Muito rádio. Entre os meus programas favoritos contava-se o excelente «Café Concerto»
de Maria José Mauperrin que, com as escolhas jazzísticas de Aníbal Cabrita, fazia
as delícias dos meus dias da semana entre as 22:00 e a 24:00. Nunca mais me
esqueci de uma entrevista em particular e que, casualmente num encontro entre
livros, relembrei-a com Aníbal, aqui no Porto no ano passado. Maria José
Mauperrin, entrevistava Jorge Listopad. Este, um dramaturgo e realizador de
origem checoslovaca, contava que veio para Portugal, afastando-se do estado do
«socialismo real» que, nos anos 50, já se consolidava no seu país. Lá, o
entusiasmo pela libertação também esmorecia, como em Portugal dos anos 70. Embora
resistente aos nazis no seu país e na Jugoslávia, meteu-se no seu Skoda, com a
mulher e as duas crianças gémeas e só parou em Portugal, travando à vista do
Atlântico. Era uma figura algo controversa mas, pessoalmente, muito empática.
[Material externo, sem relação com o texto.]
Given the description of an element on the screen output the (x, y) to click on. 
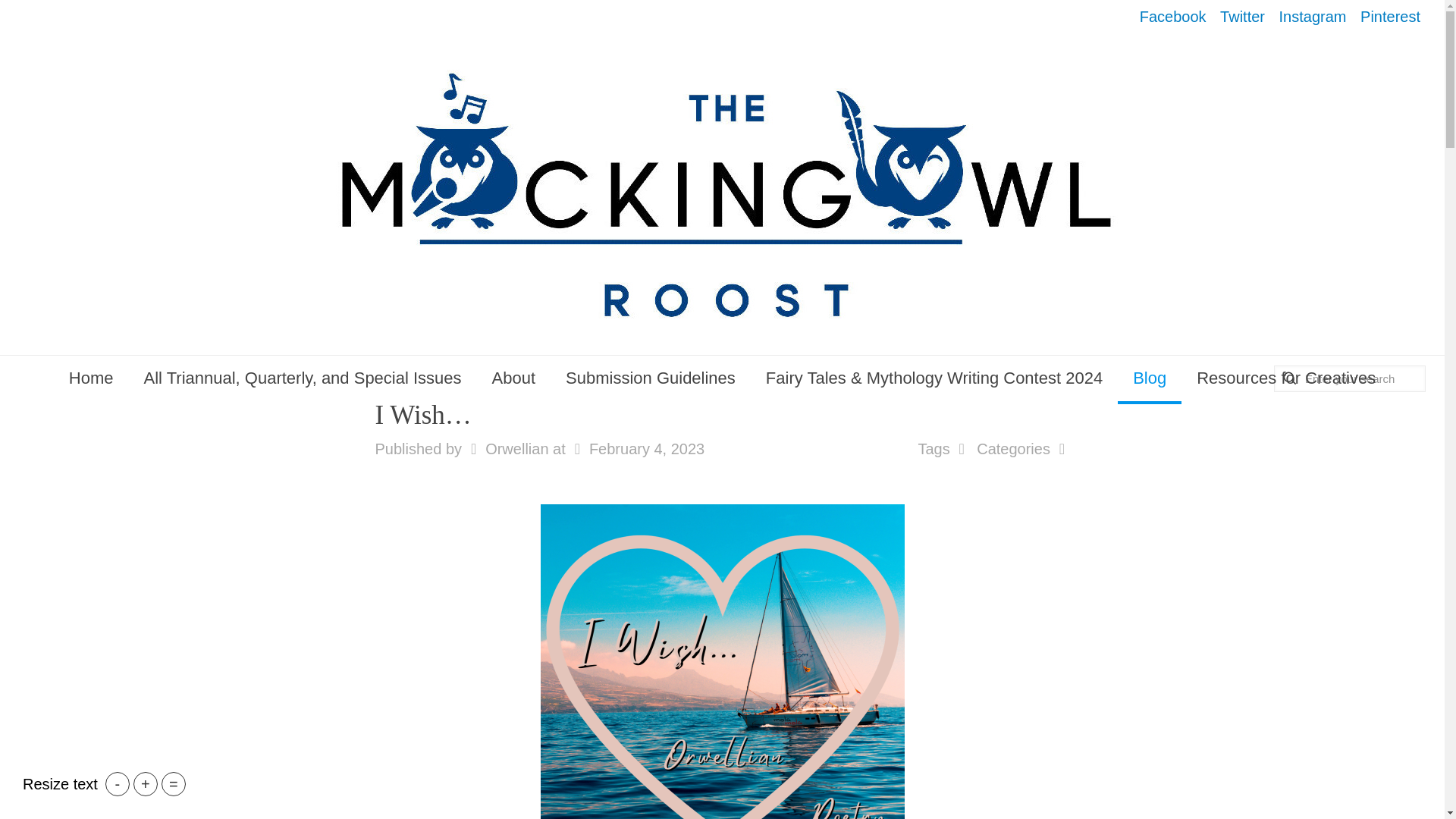
Decrease text size (116, 784)
About (514, 378)
Home (91, 378)
Increase text size (145, 784)
All Triannual, Quarterly, and Special Issues (303, 378)
Facebook (1173, 16)
Submission Guidelines (650, 378)
Twitter (1242, 16)
Pinterest (1390, 16)
Blog (1149, 378)
Reset text size (173, 784)
Instagram (1312, 16)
Que tem isto a ver com Céline? A entrevista com Mauperrin continuava interessante
e Listopad contava que, na sua errância, tinha chegado aos arredores de Paris,
noite chuvosa, e as duas gémeas encontravam-se doentes com febre. Uma
gastroenterite, creio. Entrou na vila de Meudon por acaso e, num café,
perguntou se conheciam algum médico perto. Apontaram-lhe uma casa. Listopad,
então, bateu à porta e saiu-lhe um homem rude com um casaco grosso e rodeado de
cães. Era Louis-Férdinand Destouches e Listopad reconheceu-o como Céline. Era o
tal médico, sim. Ao pedir-lhe ajuda, Céline ter-lhe-á dito que não podia
observar e curar as filhas dele porque…tinha de dar comida aos cães! Nunca mais
esqueci esta sequência e mostra bem as partículas elementares da raiva de que
era feito Céline, cuja memória dos seus panfletos antijudaicos, volta a incomodar
a nossa veia iluminista. Fosse este homem quem fosse, e era radicalmente mau
como pessoa, não invalida ter escrito dos maiores libelos contra a guerra como
«Viagem ao fim da Noite» e «Morte a Crédito». Não se trata de uma tentativa
metafórica mas as gémeas de Listopad, essas, salvaram-se, apesar de tudo.